* begin Source text *

1

A colleague created a build tree (via gradle :dependencies > dependencies.txt) and emailed it to me. I grepped for a library I wanted to know the version of so I executed:

grep log4j dependencies.txt

but got zero matches and my shell just printed a new prompt. Since it was a long file and I trusted grep, I didn't open it and check. Then after a lot of back-and-forth discussion I was told that the file was created on a Windows machine. Even then I was surprised that grep wouldn't work - the search string isn't interrupted by newlines. But after executing:

dos2unix dependencies.txt

Grep started showing the matches I wanted.

Obviously my understanding of how grep works was incorrect. Why would grep not behave the same way on file contents on different operating systems when the search term occurs without any newlines in between?

Further info

  • file dependencies.txt returns dependencies.txt: Little-endian UTF-16 Unicode text, with CRLF, CR line terminators
  • LC_ALL=C grep log4j dependencies.txt returns nothing
  • grep o dependencies.txt returned Binary file depdencies.txt matches
  • grep --text dependencies.txt returned nothing
Sridhar Sarnobat
  • 1,802
  • 20
  • 27

1 Answers1

3

UTF-16 text consists of 16-bit pieces, so each letter is stored in at least two bytes. If it's just ASCII characters, every other byte is a zero byte (NUL byte, \0, not the character zero). Your Mac is very likely not set up to deal with that.

* end Source text *
* begin Given information *

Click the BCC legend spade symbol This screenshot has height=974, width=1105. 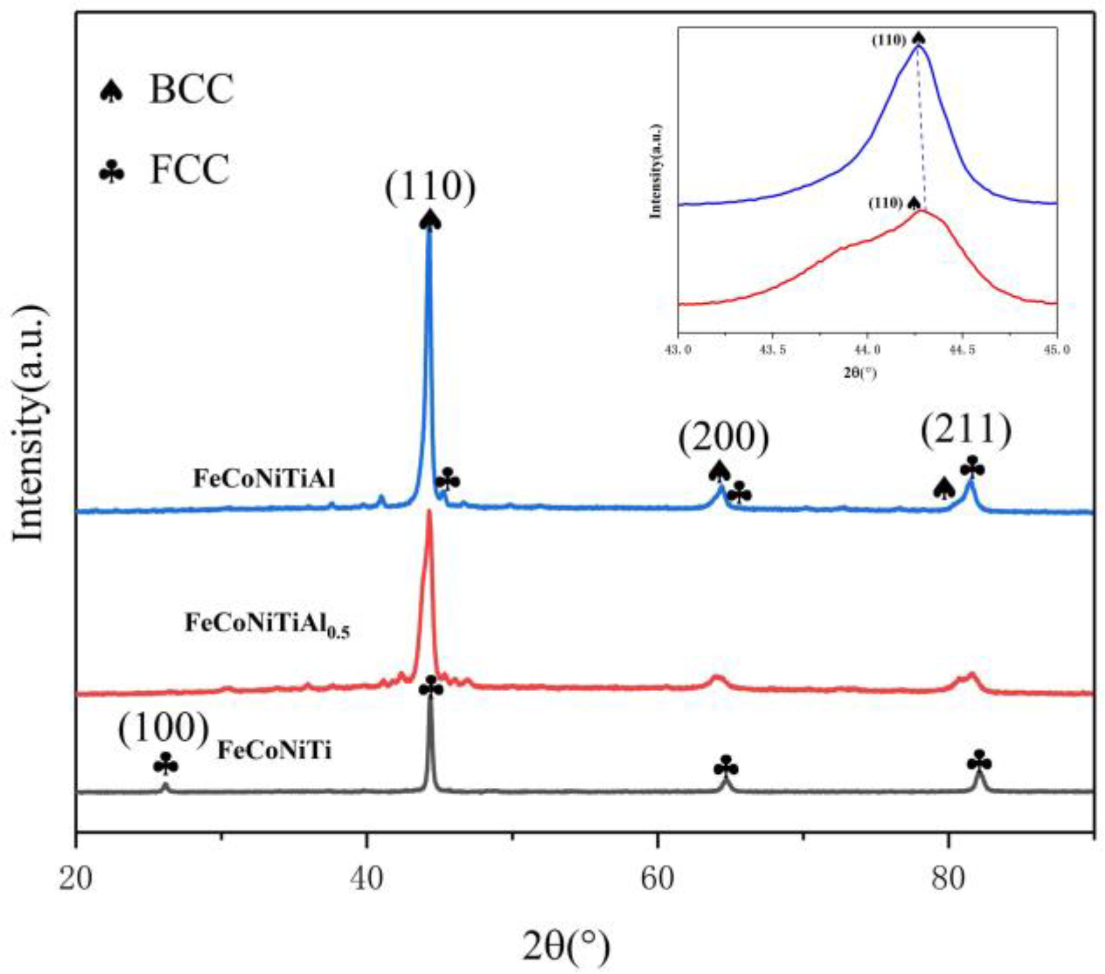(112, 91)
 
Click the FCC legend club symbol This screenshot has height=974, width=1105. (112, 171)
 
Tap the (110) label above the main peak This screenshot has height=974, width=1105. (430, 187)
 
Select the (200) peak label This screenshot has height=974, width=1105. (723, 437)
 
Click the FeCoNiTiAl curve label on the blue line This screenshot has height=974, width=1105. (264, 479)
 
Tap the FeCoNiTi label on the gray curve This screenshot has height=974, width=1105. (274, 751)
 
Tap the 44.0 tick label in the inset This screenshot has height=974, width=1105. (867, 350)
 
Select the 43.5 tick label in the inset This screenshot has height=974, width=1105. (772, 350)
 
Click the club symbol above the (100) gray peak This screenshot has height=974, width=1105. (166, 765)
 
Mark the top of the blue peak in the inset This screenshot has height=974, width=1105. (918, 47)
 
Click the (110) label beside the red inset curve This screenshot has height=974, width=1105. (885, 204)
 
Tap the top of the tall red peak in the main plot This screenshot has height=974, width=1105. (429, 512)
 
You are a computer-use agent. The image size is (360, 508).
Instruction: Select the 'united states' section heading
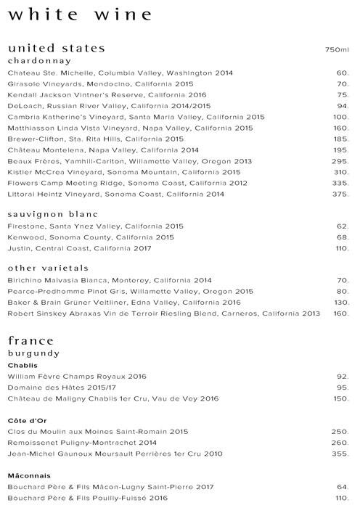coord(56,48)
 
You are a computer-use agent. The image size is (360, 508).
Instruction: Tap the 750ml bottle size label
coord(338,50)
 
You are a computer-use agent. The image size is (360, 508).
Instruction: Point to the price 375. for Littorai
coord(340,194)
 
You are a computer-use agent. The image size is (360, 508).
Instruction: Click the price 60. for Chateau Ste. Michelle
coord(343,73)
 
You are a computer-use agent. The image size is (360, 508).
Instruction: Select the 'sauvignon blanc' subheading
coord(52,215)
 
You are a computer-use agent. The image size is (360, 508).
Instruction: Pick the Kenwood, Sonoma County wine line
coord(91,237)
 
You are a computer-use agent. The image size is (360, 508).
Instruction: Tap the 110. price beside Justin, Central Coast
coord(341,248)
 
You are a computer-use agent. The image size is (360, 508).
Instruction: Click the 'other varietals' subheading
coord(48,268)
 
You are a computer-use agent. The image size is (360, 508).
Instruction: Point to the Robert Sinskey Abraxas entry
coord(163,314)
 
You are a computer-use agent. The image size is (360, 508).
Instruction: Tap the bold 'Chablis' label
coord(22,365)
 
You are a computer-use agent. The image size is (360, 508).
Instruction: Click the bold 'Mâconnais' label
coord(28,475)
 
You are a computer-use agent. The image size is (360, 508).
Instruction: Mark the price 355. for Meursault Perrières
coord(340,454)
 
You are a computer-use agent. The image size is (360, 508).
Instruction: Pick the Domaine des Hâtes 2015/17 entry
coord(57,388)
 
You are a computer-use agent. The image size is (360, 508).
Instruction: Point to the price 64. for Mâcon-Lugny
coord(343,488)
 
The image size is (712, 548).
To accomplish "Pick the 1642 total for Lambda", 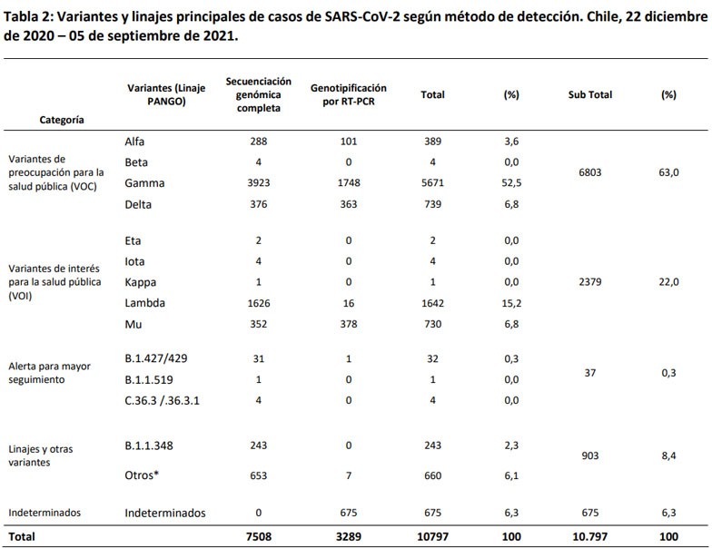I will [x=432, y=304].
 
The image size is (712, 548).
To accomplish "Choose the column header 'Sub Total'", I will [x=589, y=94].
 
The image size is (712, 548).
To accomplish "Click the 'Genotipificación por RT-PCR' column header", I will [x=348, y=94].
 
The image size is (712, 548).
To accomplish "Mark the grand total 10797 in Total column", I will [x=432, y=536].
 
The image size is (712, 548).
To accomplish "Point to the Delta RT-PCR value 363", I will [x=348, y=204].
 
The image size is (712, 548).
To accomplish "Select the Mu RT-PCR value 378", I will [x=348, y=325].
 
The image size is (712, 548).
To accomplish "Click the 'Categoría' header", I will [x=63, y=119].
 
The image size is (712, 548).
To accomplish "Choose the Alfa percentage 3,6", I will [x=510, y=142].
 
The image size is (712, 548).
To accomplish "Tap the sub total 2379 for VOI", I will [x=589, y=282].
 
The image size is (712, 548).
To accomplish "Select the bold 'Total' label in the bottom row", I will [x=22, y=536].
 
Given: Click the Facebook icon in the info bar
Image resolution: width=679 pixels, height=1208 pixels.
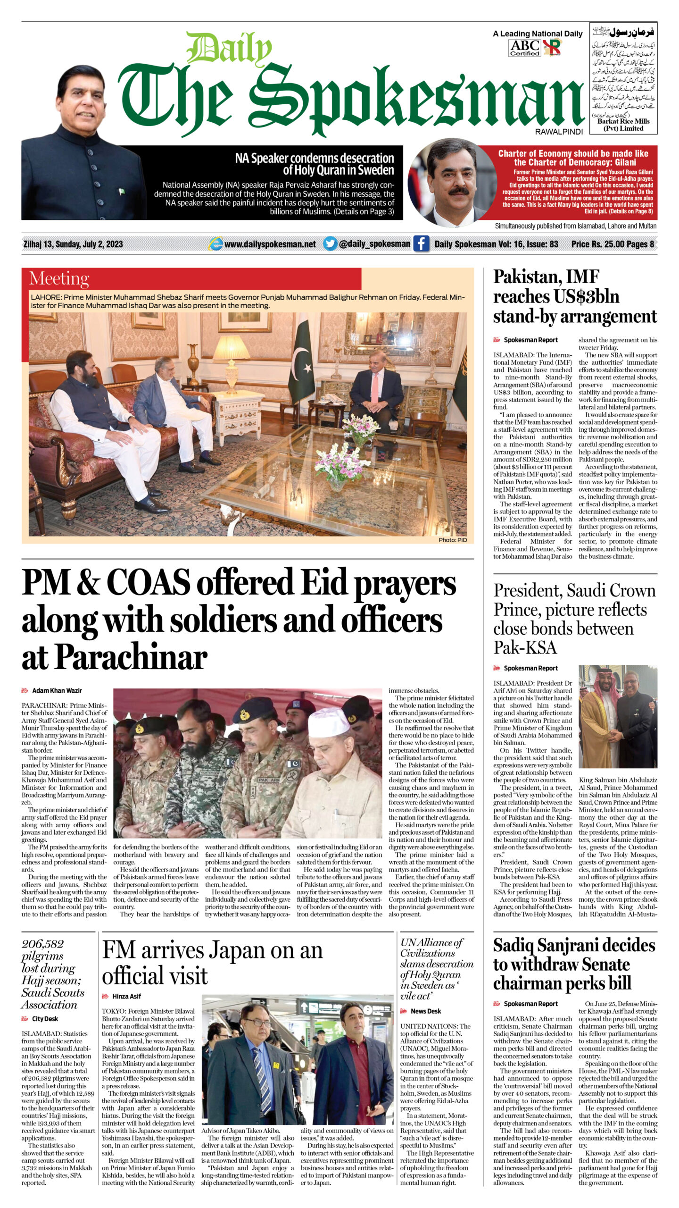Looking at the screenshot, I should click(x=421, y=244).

* end Given information *
* begin Given information *

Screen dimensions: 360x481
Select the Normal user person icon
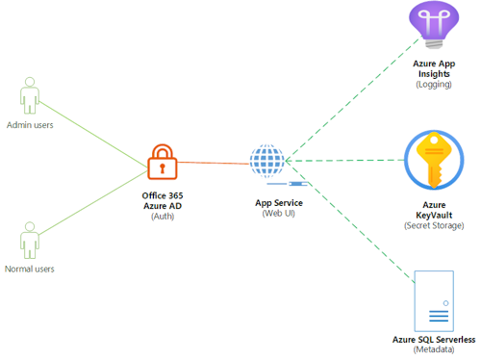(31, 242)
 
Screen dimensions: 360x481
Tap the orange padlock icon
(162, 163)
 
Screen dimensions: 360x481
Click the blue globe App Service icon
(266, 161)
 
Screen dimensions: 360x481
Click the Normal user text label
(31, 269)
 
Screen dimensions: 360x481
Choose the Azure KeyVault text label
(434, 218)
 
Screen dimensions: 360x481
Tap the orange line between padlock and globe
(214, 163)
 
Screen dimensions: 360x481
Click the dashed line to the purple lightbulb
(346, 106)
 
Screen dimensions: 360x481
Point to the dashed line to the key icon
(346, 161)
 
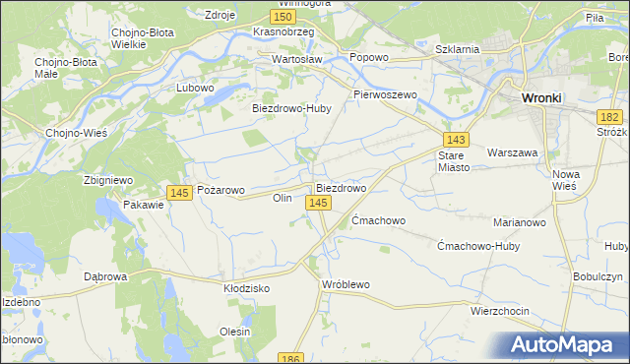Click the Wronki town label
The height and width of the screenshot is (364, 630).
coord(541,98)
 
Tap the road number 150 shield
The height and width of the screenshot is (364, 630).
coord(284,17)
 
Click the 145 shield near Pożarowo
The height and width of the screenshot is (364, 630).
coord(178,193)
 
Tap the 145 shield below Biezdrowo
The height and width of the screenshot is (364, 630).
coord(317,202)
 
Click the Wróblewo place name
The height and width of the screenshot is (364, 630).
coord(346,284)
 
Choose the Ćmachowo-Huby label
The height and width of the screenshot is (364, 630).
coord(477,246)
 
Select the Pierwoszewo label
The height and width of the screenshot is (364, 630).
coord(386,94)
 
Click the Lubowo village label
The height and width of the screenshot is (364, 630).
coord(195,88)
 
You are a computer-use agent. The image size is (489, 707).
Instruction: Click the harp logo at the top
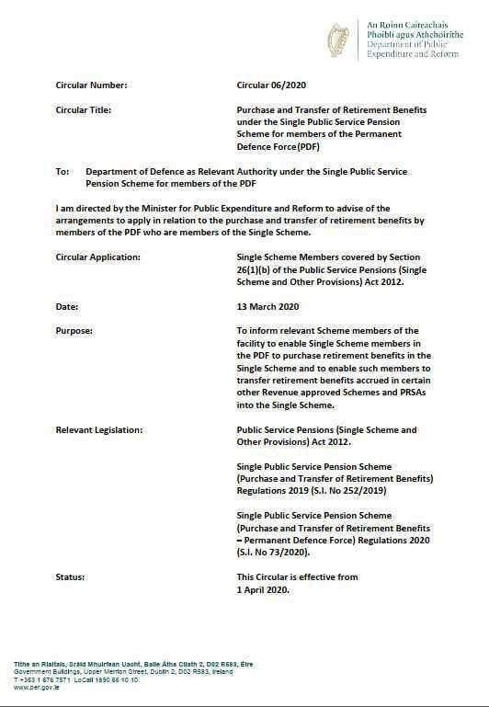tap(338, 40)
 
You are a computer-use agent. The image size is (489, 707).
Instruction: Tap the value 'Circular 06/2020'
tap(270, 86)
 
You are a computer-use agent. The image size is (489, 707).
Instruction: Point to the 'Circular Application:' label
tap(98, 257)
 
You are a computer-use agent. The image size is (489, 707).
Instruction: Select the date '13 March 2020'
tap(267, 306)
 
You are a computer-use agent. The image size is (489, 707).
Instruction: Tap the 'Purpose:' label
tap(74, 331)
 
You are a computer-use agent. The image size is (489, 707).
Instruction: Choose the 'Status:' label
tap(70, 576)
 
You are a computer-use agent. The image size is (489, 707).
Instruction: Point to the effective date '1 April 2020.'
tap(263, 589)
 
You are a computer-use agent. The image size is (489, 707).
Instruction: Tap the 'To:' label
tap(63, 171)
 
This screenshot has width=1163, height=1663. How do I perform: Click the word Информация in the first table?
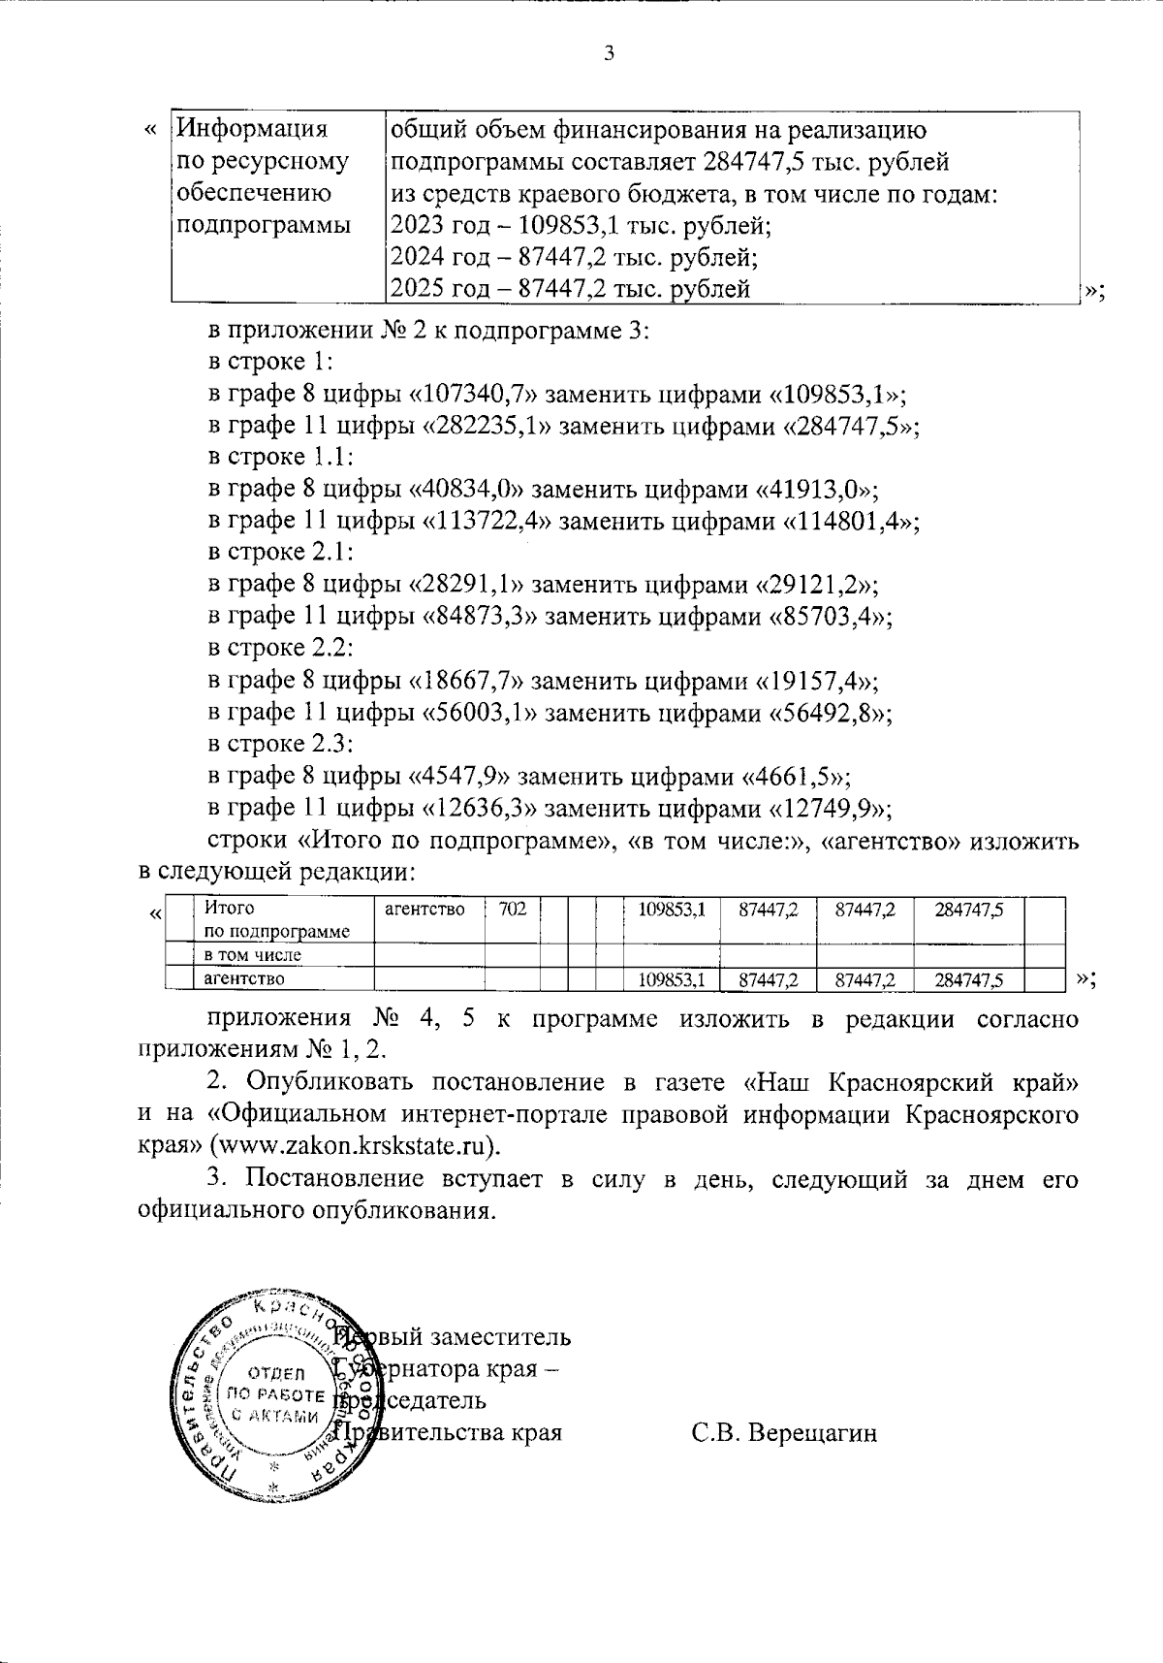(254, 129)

* end Given information *
* begin Given information *

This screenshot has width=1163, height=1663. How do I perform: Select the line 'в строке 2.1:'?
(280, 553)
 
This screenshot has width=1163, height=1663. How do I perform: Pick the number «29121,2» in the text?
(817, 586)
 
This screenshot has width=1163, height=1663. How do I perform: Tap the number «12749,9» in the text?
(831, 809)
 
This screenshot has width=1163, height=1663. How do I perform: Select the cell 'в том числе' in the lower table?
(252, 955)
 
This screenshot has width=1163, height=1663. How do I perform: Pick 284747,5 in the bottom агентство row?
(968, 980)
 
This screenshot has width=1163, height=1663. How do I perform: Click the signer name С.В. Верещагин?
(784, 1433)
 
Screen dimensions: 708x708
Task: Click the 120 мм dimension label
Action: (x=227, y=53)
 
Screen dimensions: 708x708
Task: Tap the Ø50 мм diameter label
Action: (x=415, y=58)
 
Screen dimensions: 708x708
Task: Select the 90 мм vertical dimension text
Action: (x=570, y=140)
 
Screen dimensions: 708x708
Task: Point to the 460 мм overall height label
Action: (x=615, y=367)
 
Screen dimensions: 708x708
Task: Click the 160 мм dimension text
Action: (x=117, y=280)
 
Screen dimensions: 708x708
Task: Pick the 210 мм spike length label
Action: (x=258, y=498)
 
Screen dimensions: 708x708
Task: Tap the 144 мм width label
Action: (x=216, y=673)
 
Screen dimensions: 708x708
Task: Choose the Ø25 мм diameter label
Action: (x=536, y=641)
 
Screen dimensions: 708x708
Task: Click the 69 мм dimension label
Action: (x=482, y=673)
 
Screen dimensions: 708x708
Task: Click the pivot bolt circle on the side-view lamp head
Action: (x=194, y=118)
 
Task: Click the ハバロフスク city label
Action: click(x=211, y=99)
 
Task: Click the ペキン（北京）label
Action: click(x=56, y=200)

* end Given information *

▶ _Exercise 1_: In the thread about grep and the UTF-16 file, put this sentence into Spanish: "UTF-16 text consists of 16-bit pieces, so each letter is stored in at least two bytes."
▶ _Exercise 2_: Carry on the thread about grep and the UTF-16 file, starting right after its final sentence.

▶ _Result 1_: El texto UTF-16 está formado por piezas de 16 bits, por lo que cada letra se almacena en al menos dos bytes.

▶ _Result 2_:
In particular, the NUL bytes are taken as string terminators in C, so many tools may not be able to deal with them at all. Even if they could deal with them, they might take each NUL as a distinct character, so you'd need something like l.o.g.4.j to match that string.

But the funny thing is, that NUL bytes aren't visible when printing, so if you were to e.g. cat the file to the terminal, it might look just normal...

The NULs are also the reason grep considers the file binary.

See also: What makes grep consider a file to be binary?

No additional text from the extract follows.